Will the free tier handle my delivery use?
It depends on frequency. The free tier covers 3 AI scans per day. A user who orders delivery once per day uses one of those scans on the delivery meal and has two left for the rest of the day. A user who orders delivery 2-3 times per day will hit the cap and need Premium ($59.99/yr) for unlimited scans.
What about combo meals like a McDonald's Big Mac meal?
Combo meals are in the chain database as their components — the burger, the fries (by size), and the drink (by size and type). Selecting the combo entry expands to the components. This produces an accurate energy and macro figure plus the full 82-nutrient panel for each component, which an aggregate combo entry would lose.
References
- Dietary Assessment Initiative (2026). Six-app validation study (DAI-VAL-2026-01).
- USDA FoodData Central — primary nutrition data source.
- U.S. FDA (2018). Menu labeling final rule — chain restaurant nutrient disclosure requirements.

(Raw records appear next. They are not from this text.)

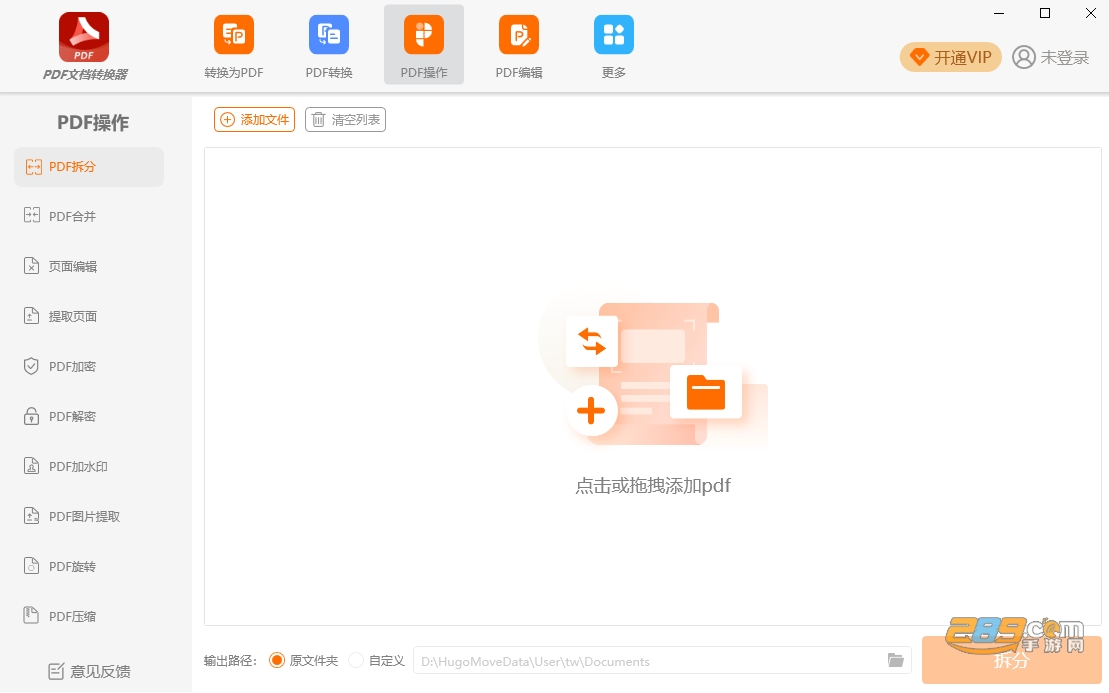This screenshot has width=1109, height=693.
Task: Select the 原文件夹 radio button
Action: click(277, 660)
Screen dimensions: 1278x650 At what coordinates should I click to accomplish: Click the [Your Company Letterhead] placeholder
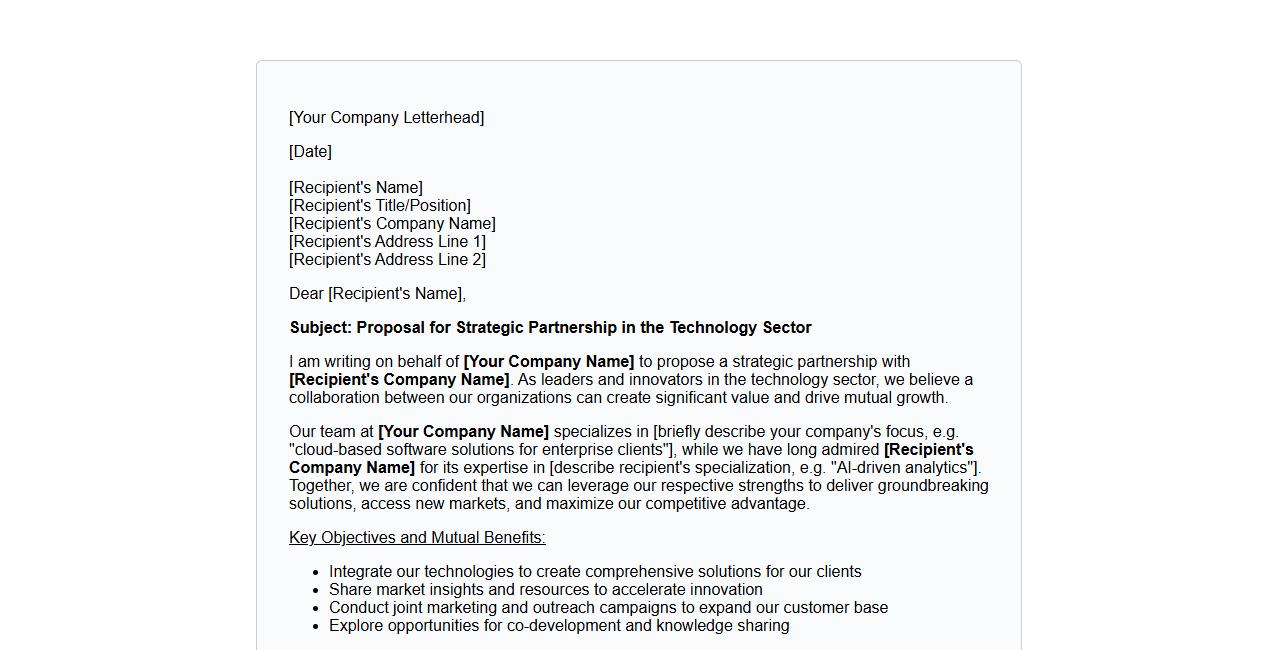(x=386, y=118)
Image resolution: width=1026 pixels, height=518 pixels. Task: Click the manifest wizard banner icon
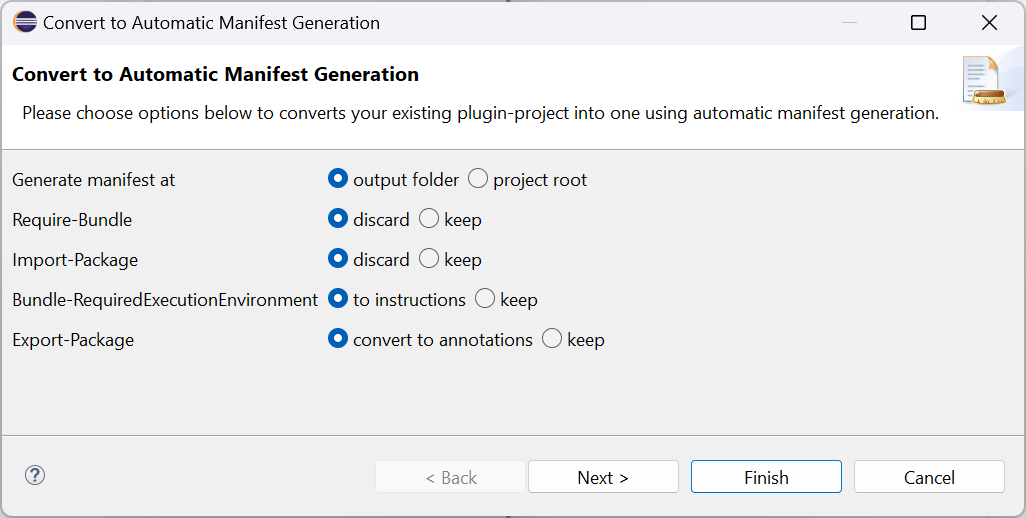984,80
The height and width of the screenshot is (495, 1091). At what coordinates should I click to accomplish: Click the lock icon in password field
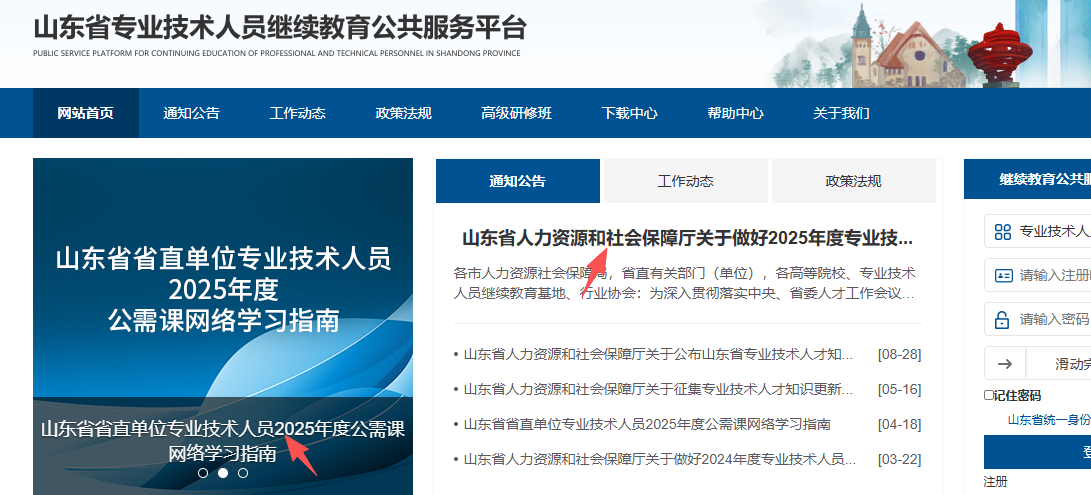point(1002,320)
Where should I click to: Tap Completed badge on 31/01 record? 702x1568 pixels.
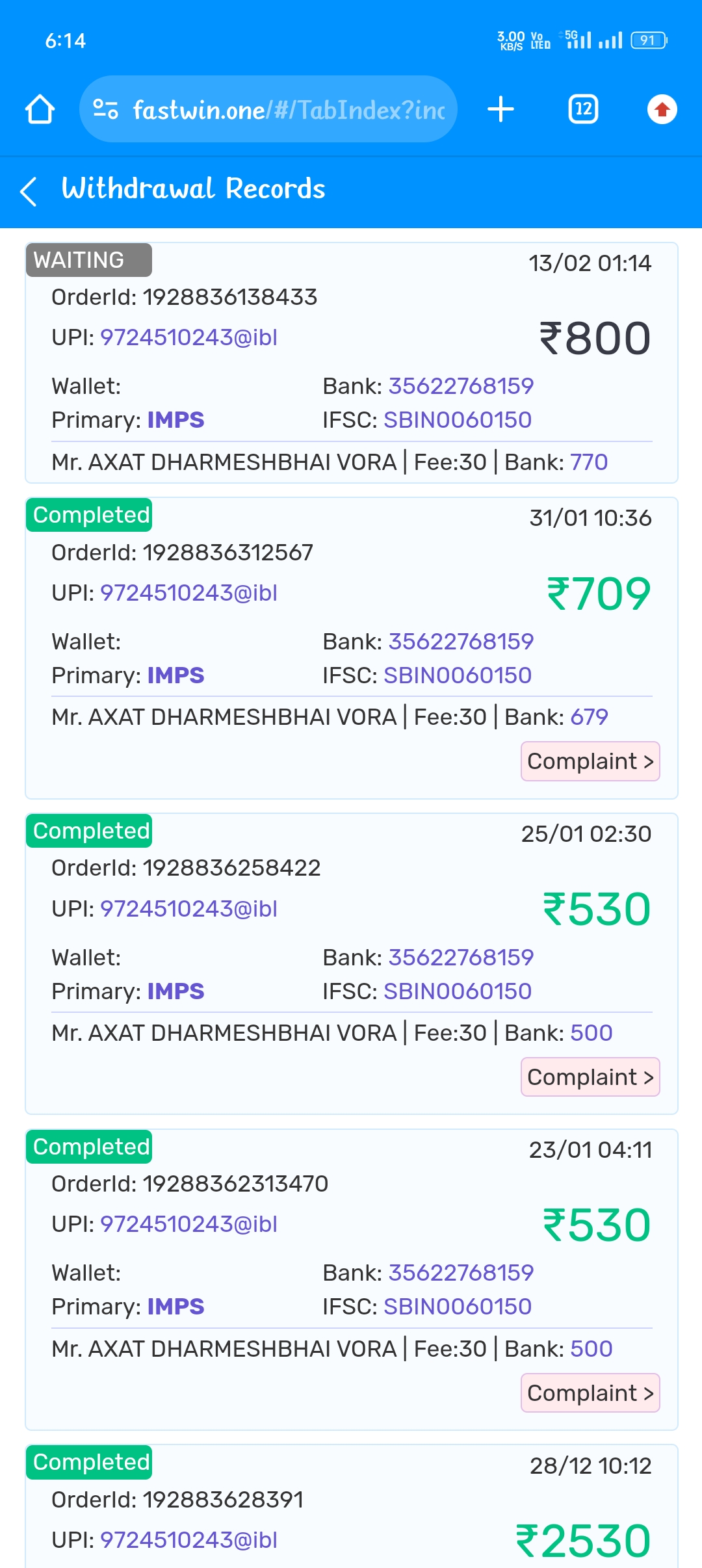(89, 515)
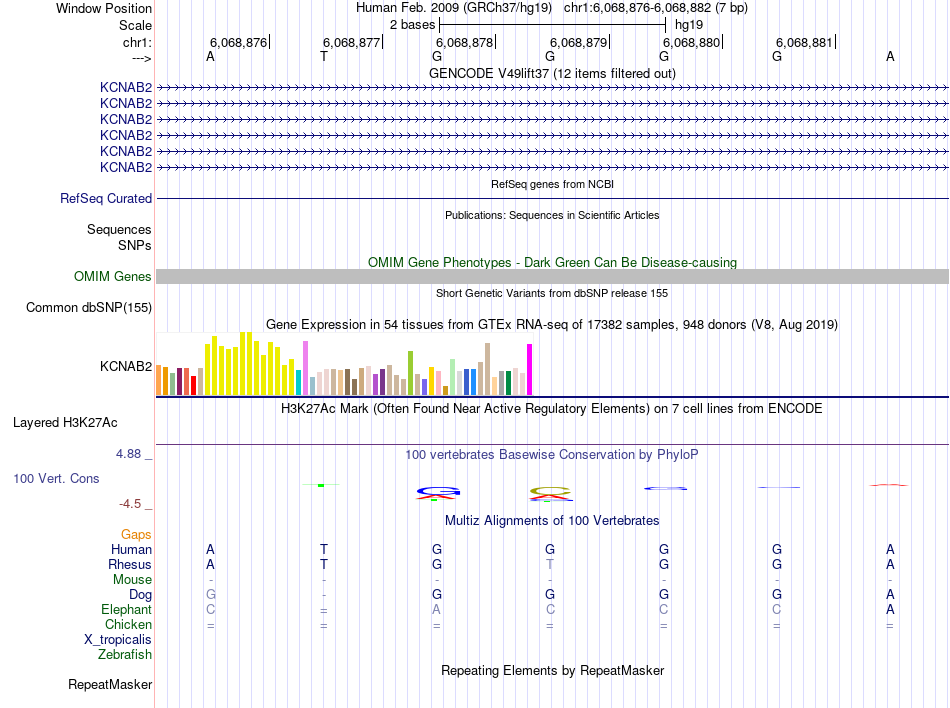Click the Layered H3K27Ac track label
Viewport: 950px width, 708px height.
[65, 423]
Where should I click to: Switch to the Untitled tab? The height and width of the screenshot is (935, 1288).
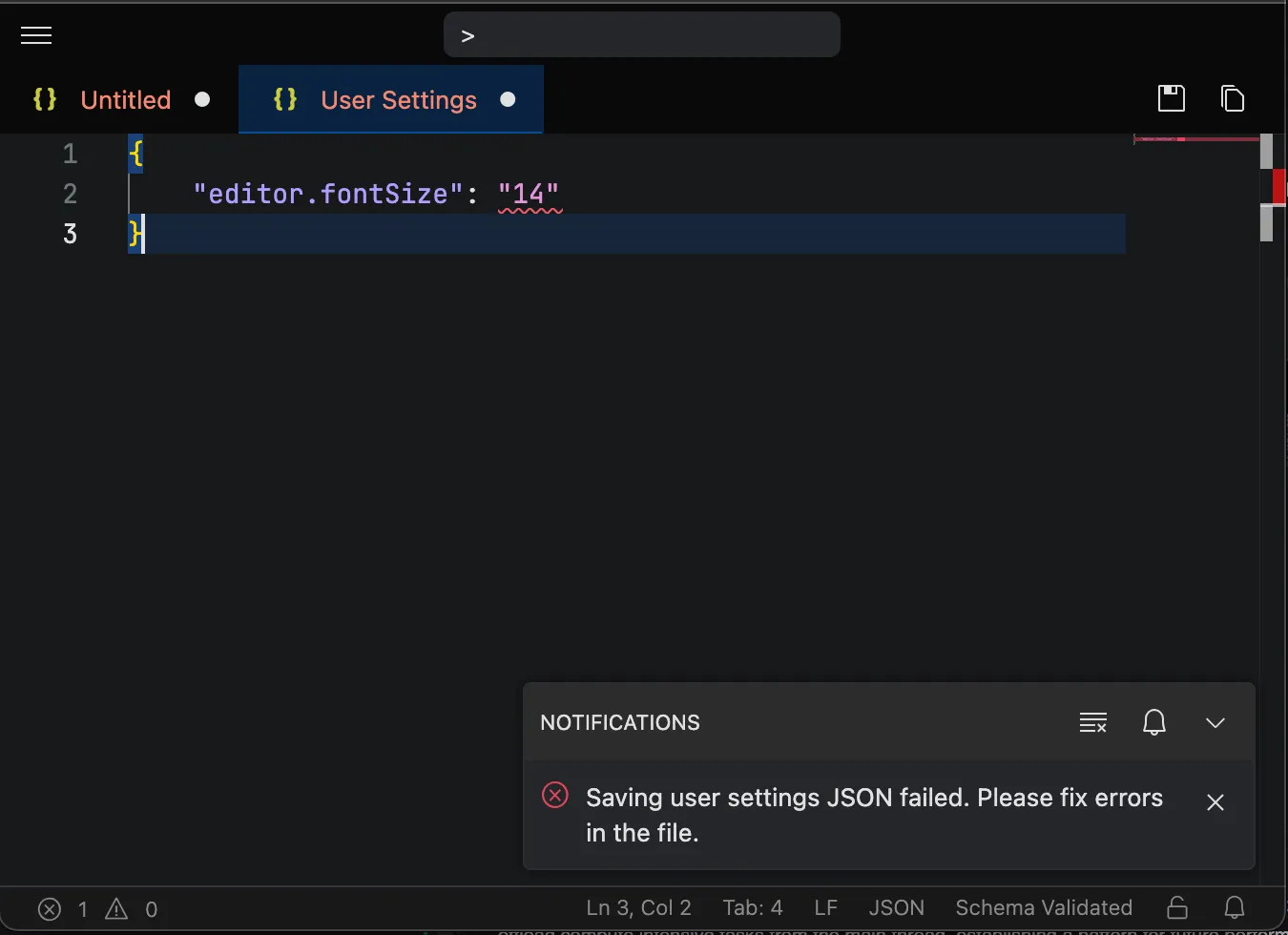(125, 100)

- Bleich, S. N., et al. (2017). Calorie changes in chain restaurant menu items: implications for obesity and evaluations of menu labeling. · DOI: 10.1016/j.amepre.2014.06.026
Editorial standards. Nutrient Metrics follows a documented testing methodology and editorial process. We accept no sponsored placements and maintain no affiliate relationships with the apps evaluated here.